**TASK REQUIREMENTS:** In the listing below, find each line with the string "computer" and return it.

**SUPPLIED RECORDS:**
━━━━━━━━━━━━━━━━━━━━

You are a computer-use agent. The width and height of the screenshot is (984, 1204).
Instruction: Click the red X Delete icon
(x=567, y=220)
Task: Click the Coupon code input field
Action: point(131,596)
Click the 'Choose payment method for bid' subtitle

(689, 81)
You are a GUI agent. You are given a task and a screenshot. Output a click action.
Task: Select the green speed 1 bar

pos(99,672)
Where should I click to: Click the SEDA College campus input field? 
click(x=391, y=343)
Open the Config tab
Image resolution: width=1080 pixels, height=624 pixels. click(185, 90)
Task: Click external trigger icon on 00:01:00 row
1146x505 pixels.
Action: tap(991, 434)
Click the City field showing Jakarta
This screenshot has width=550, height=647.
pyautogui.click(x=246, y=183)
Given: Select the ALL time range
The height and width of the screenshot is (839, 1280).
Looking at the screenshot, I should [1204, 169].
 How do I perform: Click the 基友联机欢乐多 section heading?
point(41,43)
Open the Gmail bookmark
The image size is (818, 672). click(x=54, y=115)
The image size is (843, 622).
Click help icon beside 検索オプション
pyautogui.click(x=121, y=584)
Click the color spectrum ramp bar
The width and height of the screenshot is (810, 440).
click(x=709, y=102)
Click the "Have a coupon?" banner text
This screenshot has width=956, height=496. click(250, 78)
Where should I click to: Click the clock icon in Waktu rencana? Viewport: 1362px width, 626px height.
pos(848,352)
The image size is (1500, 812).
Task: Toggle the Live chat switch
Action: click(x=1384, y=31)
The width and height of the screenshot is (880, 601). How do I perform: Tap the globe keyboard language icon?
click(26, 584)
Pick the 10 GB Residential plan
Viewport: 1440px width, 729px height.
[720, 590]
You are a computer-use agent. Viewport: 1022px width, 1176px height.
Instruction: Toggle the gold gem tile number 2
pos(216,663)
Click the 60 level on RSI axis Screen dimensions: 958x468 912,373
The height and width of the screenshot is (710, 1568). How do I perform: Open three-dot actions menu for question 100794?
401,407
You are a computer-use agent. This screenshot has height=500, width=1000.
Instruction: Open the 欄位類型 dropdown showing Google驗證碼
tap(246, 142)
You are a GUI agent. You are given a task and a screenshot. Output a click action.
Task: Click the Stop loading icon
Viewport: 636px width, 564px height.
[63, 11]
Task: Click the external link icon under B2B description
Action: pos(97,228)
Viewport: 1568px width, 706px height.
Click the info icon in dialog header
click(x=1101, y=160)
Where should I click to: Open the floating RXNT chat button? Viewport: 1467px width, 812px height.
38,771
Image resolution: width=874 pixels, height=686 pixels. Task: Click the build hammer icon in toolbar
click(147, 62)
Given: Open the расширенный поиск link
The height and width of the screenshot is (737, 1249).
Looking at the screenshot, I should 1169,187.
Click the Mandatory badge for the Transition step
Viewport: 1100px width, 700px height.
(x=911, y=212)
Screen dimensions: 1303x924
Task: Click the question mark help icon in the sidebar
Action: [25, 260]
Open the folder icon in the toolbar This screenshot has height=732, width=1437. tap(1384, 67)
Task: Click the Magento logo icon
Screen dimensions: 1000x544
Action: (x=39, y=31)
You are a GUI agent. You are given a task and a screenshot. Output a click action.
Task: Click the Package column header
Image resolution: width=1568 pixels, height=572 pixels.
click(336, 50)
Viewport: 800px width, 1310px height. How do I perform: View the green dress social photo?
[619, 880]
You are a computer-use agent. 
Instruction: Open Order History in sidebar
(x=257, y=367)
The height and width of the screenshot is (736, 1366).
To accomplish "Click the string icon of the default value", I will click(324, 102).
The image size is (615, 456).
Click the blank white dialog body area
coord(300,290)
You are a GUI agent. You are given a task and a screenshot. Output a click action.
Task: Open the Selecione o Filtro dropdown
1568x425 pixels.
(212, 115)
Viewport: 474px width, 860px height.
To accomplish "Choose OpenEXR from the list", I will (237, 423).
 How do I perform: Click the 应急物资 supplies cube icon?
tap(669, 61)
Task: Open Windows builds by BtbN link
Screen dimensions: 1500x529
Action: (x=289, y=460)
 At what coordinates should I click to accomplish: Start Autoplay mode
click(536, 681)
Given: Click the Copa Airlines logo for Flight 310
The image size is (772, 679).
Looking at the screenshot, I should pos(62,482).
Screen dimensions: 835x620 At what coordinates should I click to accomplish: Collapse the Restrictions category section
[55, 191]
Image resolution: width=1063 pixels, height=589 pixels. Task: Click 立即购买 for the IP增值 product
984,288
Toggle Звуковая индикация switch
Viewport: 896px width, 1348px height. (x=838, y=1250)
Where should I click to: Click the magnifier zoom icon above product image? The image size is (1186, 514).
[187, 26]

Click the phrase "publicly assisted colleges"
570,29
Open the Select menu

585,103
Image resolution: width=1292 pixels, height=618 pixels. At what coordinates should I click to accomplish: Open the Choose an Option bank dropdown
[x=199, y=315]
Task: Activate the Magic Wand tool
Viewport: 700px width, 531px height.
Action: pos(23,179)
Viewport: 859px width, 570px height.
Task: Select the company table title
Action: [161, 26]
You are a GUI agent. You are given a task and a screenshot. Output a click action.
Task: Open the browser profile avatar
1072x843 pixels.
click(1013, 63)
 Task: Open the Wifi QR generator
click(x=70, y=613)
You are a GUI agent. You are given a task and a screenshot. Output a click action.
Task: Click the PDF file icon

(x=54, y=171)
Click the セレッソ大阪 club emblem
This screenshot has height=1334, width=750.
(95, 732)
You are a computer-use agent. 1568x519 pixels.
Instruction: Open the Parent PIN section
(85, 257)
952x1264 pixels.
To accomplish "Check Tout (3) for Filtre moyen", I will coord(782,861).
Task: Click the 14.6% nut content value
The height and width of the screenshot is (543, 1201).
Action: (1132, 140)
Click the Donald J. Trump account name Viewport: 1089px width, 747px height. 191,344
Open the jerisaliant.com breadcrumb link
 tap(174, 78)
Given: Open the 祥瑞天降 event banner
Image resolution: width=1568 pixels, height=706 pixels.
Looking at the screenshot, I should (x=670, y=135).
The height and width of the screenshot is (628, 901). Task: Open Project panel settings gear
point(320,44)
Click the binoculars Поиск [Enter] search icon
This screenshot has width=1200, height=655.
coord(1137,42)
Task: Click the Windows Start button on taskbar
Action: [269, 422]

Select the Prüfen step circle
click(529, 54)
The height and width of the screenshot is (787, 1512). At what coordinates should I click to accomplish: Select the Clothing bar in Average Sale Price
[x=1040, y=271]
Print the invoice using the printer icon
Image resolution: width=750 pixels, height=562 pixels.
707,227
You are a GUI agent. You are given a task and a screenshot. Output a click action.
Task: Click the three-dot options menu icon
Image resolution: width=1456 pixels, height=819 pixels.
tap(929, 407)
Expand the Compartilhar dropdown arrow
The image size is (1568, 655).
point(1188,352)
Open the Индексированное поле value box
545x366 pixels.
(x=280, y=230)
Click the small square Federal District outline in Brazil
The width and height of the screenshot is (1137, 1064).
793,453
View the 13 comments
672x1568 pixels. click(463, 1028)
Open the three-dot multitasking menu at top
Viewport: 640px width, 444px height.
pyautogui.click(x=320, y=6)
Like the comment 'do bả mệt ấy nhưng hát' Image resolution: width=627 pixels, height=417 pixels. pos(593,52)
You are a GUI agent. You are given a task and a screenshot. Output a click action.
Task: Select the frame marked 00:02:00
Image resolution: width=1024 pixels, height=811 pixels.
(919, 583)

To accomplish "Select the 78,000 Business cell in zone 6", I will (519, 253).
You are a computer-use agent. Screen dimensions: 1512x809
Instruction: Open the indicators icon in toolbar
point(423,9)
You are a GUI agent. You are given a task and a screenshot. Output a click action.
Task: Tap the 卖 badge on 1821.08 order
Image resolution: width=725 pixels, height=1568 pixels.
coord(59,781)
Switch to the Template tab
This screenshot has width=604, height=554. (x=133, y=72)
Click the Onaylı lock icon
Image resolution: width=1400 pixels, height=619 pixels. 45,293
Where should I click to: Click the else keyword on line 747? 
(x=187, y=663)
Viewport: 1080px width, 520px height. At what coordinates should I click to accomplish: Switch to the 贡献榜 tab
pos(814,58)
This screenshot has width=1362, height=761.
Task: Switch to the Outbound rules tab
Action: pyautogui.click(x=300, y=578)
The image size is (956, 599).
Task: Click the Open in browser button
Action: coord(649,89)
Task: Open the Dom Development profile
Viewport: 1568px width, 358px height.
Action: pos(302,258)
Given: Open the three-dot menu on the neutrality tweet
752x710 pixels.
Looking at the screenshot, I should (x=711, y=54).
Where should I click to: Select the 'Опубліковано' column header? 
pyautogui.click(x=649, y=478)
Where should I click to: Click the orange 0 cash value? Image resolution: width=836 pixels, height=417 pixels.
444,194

━━━━━━━━━━━━━━━━━━━━

**SOLUTION FOR THIS PROBLEM:**
You are a computer-use agent. The width and height of the screenshot is (984, 1204).
You are a computer-use agent. Viewport: 1022px width, 1176px height.
You are a computer-use agent. This screenshot has height=500, width=1000.
You are a computer-use agent. 
You are a computer-use agent. 1568x519 pixels.
You are a computer-use agent. Screen dimensions: 1512x809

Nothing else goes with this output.